**EXERCISE DETAILS:**
Lines holding the string "using" are the ones to copy; find them all in the data.

**Saved data entries:**
============================================================

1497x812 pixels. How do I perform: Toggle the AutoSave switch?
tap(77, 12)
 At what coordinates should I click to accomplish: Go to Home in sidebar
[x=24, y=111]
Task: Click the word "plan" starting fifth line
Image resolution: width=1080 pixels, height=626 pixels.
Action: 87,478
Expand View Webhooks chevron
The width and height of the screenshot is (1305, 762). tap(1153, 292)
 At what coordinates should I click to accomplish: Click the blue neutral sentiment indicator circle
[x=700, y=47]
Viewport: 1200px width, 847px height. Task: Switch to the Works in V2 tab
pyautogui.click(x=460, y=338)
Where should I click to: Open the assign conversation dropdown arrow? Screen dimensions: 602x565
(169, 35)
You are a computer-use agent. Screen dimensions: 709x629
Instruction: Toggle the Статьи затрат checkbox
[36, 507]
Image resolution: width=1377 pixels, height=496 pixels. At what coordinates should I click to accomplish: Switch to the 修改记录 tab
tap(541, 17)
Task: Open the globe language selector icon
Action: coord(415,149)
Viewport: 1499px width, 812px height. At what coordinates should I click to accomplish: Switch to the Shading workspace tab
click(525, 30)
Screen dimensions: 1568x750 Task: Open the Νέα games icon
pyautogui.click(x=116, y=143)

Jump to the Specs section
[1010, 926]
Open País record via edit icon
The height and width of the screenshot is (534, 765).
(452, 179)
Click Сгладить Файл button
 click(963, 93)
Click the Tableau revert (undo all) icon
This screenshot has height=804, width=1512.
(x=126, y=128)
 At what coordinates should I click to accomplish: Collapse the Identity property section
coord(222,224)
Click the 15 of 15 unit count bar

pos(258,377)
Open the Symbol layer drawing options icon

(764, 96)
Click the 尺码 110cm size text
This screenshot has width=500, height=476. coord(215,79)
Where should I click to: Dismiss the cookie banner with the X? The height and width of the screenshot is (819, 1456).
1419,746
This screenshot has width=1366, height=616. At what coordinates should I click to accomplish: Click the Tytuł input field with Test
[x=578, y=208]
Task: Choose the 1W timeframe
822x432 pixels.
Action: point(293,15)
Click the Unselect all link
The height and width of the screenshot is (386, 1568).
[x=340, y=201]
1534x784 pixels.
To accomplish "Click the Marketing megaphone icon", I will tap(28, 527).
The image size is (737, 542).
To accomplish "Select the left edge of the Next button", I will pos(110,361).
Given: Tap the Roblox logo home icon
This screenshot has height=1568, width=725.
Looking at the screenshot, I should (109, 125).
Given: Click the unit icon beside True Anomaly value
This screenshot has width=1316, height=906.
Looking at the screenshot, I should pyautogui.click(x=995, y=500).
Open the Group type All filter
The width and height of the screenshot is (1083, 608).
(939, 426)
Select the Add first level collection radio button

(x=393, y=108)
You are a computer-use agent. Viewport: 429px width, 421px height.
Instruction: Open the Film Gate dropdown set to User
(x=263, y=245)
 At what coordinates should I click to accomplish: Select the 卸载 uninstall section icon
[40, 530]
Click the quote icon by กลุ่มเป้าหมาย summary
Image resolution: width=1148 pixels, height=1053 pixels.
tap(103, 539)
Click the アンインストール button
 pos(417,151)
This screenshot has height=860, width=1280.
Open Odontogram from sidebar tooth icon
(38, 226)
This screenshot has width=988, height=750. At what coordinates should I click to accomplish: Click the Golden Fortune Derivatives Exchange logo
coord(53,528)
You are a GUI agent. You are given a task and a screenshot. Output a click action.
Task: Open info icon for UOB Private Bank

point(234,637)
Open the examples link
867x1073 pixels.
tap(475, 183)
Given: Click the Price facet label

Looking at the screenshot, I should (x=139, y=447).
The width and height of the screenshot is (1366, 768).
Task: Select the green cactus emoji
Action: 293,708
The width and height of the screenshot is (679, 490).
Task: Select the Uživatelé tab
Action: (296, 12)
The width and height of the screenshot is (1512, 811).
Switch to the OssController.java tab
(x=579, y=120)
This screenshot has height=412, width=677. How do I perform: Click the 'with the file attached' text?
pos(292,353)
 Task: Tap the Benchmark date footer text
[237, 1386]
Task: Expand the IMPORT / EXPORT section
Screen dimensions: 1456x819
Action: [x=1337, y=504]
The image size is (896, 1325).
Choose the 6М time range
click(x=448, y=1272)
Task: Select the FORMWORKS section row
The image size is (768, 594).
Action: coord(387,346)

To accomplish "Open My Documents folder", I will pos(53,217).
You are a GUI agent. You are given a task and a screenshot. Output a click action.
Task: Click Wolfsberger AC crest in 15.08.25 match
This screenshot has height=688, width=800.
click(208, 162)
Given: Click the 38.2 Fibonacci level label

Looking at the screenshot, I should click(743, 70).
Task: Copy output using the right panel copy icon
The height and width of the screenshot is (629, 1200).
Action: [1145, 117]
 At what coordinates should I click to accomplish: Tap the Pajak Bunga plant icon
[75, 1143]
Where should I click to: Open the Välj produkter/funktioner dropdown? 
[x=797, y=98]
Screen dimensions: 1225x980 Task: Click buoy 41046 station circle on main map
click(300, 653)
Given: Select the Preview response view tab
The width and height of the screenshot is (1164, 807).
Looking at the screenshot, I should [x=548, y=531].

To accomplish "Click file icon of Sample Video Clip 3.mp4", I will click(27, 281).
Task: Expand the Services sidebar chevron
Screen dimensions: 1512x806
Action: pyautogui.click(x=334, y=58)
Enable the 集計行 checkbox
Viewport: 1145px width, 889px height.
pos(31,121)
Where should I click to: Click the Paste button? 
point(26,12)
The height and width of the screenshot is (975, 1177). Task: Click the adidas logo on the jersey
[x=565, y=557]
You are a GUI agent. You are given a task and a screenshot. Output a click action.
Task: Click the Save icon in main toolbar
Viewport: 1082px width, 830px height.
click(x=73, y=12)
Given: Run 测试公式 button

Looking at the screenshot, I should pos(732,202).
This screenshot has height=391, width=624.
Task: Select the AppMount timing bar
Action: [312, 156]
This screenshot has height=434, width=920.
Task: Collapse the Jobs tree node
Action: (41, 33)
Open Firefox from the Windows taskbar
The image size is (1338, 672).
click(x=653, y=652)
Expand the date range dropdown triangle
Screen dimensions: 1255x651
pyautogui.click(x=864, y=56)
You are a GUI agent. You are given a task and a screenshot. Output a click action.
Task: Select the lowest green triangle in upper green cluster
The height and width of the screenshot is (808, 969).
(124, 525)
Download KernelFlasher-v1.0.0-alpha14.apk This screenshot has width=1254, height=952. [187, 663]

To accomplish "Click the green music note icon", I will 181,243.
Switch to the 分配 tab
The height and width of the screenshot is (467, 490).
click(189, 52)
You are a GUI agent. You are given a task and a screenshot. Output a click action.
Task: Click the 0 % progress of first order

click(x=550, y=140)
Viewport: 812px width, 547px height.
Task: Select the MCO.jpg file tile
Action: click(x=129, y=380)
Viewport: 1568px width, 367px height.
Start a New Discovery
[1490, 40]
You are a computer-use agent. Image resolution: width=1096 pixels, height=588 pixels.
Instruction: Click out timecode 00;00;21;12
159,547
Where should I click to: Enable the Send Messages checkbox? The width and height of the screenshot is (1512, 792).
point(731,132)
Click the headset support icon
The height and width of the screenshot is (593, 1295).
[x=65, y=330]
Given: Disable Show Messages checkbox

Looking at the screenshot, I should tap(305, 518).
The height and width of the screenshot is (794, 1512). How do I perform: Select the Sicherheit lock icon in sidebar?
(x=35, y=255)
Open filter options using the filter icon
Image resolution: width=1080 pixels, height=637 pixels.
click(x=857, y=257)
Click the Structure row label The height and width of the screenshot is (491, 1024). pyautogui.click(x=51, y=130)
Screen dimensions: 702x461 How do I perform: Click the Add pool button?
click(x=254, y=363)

============================================================

**WORKED SOLUTION:**
Task: Copy output using the right panel copy icon
Open filter options using the filter icon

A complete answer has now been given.